We took the ferry across the Danube to spend the night at a comfortable hotel in the town with greenery and ancient ruins right outside our hotel room. After supper we checked out the city walls and looked up at the fortress. In the morning Jeff would scale its heights. Alas for Louise, she is nursing a sore knee and did not want to risk hurting it further and putting our hiking plans for England in a tenuous situation. Probably a good idea, as the climb was quite vigorous.
Right after breakfast, Jeff was on his way. It WAS steep, but the total climb wasn't long, only about 100m/325 feet above the town, which is 20m+ above the river. It didn't take much time, just energy, before Jeff was well above both.

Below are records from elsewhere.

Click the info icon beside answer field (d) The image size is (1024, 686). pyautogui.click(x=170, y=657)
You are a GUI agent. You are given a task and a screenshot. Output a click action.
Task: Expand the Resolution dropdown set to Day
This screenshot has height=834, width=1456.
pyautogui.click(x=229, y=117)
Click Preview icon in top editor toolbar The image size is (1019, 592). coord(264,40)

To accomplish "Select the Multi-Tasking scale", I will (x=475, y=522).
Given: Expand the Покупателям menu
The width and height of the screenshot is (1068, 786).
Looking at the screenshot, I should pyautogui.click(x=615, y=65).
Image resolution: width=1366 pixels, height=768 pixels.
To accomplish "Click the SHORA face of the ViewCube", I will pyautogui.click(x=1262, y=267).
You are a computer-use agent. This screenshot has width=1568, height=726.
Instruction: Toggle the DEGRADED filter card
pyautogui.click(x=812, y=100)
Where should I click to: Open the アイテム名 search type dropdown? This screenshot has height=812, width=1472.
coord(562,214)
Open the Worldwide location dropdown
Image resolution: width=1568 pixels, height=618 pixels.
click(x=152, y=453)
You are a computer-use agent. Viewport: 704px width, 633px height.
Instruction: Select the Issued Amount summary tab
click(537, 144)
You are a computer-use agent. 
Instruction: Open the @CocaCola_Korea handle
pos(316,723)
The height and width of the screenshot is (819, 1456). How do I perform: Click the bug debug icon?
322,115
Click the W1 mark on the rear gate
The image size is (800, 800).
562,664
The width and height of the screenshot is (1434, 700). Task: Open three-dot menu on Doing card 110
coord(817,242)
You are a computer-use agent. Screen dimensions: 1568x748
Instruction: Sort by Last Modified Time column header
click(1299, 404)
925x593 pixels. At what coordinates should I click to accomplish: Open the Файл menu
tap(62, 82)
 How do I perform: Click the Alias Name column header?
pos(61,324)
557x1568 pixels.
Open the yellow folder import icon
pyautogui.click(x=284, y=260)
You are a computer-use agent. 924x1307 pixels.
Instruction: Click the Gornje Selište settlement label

After 25 minutes of climbing and pausing for photos and catching one's breath, he discovered three things: that he was near the top, that there was an alternative way down, and that the alternative way had no steps or rocks to maneuver over (or so said a fellow who had just come up that way). The adventure was looking better and better. It was also elucidated by a series of signs explaining why Richard happened to be imprisoned here, and what became of the various players in that drama. Yes, that is Robin Hood, as Hollywood envisioned him in the 1930s, on one of the signs. Why, you ask? Because the legend of Robin Hood arose out of stories which alleged that John Lackland, Richard's younger brother and his regent while he was away on the Crusades (and then imprisoned here at Dürnstein) had become a tyrant. There is no proof Robin Hood ever actually existed, but an avenging do-gooder always makes for a compelling story.
A sign shows what the castle probably looked like in its heyday. There's not much of it any more after a few centuries of neglect, but the views are quite wonderful from up there, looking both upstream (the photo with the boat) and down.
Jeff was back down in time for us to be out of our hotel room by the 11 am deadline, and off we went, not following the crowds down to their river cruise boats, but rather following the Danube Bike Route signs and our guidebook to much less crowded scenes, such as these city streets that took us through Krems an der Donau, and the quiet country roads that swung below the massive Göttweig Abbey.
And then, the next day, we were in Vienna, beautiful Vienna. We'll do a short blog soon to show you some of the sights we saw during our 5-night stay, plus a few more shots we suspect of our train trip from one end of Austria to the other as we move on to the Rhine River. No, the Rhine does not go through Austria, but it does get very close -- less than 10 km -- to Feldkirch Austria, and that is where we head tomorrow morning on Railjet train #162.